TASK OBJECTIVE: Identify and copy all lines of the material where the string "right" is found.

*** Begin section ***

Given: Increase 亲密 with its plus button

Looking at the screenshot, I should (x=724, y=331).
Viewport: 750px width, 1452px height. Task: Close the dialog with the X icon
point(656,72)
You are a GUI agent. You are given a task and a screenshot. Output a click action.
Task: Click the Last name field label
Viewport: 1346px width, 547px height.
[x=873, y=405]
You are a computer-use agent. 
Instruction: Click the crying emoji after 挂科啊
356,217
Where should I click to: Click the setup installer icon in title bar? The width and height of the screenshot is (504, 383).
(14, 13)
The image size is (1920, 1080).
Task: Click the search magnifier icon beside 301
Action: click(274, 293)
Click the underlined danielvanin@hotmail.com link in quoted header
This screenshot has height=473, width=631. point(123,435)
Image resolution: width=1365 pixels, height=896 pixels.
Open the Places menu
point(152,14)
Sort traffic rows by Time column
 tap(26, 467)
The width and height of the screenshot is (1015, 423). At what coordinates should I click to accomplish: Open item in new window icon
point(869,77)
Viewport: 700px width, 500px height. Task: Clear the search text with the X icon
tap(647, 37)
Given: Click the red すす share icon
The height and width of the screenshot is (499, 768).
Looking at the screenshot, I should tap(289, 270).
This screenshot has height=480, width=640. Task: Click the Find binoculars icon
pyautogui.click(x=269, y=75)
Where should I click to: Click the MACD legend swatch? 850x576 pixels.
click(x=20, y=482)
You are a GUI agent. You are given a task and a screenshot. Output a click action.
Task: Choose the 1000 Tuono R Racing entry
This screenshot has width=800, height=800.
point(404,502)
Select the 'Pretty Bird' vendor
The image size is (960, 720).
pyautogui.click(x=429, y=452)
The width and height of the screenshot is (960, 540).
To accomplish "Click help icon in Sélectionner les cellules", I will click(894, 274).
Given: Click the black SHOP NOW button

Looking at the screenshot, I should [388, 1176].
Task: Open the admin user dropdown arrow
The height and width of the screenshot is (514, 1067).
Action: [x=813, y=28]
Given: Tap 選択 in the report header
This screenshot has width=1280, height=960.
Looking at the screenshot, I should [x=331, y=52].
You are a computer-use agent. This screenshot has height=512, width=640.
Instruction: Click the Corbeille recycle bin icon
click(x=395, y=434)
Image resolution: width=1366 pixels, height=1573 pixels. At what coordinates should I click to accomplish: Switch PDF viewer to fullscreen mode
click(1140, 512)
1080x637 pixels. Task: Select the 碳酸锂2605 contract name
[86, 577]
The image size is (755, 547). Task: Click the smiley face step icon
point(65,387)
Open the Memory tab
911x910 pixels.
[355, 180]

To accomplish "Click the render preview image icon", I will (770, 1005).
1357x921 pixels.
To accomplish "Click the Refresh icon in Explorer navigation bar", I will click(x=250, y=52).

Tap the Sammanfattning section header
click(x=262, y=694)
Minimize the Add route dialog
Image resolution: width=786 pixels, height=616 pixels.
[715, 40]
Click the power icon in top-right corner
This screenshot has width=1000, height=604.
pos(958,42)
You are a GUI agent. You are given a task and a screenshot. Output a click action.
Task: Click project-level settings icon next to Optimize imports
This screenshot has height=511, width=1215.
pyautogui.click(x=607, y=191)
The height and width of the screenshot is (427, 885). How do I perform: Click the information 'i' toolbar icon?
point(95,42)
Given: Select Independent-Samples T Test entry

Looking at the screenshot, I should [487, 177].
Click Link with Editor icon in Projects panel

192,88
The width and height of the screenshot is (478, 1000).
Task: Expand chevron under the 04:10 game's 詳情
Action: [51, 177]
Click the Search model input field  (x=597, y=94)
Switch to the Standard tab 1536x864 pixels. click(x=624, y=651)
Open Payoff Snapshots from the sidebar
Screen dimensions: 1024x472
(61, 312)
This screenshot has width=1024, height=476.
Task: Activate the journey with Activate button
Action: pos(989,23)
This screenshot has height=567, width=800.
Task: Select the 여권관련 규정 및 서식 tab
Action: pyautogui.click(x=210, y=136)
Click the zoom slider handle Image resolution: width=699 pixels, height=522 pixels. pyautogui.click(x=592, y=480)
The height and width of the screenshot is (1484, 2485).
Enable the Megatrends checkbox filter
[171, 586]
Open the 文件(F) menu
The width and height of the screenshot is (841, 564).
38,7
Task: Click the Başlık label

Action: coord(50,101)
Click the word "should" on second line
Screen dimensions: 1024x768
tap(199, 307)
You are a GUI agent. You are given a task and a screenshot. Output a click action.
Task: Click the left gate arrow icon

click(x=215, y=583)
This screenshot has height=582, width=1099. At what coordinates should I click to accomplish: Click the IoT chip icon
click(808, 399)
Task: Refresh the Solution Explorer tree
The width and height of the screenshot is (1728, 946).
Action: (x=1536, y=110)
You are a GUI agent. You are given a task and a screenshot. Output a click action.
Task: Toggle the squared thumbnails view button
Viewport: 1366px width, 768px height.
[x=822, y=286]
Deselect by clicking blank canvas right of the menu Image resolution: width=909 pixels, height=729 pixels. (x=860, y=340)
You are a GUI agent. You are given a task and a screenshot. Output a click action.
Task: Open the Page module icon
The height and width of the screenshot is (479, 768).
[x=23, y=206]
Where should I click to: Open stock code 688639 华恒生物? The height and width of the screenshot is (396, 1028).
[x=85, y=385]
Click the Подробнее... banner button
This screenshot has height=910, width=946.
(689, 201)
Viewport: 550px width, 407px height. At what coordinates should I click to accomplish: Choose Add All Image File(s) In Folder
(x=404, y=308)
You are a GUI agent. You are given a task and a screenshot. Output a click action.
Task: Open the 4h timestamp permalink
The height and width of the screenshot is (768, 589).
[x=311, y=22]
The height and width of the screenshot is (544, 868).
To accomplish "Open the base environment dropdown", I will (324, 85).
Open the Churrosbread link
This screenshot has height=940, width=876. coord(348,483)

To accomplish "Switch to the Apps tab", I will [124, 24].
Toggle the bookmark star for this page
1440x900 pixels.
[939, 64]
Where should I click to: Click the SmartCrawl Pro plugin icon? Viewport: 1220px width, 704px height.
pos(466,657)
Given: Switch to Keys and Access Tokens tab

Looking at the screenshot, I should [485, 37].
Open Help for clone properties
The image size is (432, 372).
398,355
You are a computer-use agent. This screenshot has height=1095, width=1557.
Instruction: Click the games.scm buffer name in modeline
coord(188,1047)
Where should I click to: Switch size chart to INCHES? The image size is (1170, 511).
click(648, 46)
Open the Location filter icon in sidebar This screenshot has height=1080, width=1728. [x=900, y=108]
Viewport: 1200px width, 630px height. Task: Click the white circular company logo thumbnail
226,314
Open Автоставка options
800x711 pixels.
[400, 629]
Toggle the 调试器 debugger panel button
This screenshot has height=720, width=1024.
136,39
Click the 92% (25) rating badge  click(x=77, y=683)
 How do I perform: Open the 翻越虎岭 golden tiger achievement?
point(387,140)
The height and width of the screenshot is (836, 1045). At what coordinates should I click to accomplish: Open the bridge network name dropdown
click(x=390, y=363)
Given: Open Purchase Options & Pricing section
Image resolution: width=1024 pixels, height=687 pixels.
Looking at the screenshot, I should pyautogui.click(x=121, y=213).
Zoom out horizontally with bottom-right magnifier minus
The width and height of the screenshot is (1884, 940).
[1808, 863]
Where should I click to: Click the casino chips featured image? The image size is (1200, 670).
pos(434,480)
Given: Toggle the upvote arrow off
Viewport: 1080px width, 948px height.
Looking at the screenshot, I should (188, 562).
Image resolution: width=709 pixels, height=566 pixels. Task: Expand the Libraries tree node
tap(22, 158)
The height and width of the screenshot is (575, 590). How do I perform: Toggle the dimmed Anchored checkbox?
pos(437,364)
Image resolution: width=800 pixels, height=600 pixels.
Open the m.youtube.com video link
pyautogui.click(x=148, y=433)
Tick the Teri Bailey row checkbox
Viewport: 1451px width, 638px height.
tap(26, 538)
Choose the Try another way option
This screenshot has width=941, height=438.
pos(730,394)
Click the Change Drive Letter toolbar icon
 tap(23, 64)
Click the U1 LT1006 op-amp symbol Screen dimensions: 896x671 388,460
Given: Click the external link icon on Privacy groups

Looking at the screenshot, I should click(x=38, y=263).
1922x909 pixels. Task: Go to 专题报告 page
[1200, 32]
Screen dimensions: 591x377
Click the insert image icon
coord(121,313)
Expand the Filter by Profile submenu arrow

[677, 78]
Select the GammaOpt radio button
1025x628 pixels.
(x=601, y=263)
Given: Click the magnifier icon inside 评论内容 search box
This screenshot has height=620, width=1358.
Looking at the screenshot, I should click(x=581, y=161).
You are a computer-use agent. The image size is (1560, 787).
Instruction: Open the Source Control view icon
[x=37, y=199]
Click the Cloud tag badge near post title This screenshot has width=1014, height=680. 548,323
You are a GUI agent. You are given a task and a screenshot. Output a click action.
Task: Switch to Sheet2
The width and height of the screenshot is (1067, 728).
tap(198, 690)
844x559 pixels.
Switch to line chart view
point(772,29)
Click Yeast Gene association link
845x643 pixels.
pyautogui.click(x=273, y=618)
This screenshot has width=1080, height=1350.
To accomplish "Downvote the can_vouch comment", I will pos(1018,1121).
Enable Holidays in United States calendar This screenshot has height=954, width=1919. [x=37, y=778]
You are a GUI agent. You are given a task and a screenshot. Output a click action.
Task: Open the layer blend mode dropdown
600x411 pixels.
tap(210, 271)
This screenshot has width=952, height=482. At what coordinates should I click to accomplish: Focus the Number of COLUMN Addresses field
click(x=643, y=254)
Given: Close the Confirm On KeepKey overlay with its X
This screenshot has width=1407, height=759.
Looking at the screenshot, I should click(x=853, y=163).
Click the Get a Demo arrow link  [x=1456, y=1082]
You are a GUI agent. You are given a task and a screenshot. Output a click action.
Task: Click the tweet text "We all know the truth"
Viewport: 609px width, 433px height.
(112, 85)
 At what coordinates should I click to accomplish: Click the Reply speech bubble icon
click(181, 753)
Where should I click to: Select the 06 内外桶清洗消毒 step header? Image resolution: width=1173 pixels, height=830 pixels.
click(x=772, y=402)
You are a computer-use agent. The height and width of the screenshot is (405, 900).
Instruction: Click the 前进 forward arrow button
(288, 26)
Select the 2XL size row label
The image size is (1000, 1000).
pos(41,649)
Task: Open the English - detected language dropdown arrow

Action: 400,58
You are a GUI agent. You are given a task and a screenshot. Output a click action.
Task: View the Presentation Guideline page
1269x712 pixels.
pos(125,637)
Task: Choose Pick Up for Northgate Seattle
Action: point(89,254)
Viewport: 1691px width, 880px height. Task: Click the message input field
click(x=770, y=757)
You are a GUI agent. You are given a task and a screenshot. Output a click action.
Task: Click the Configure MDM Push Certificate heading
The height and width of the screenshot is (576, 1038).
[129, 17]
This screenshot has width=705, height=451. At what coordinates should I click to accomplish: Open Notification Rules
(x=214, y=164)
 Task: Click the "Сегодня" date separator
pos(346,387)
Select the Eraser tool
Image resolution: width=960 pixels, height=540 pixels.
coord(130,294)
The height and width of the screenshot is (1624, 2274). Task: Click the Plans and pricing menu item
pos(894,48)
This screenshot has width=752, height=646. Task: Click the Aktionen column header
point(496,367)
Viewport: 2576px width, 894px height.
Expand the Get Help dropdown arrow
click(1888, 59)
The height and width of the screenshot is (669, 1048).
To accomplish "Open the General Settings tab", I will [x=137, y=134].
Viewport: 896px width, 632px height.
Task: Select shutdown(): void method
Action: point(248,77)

*** End section ***

ANSWER TO THIS EXERCISE:
Click the power icon in top-right corner
Deselect by clicking blank canvas right of the menu Image resolution: width=909 pixels, height=729 pixels. (x=860, y=340)
Zoom out horizontally with bottom-right magnifier minus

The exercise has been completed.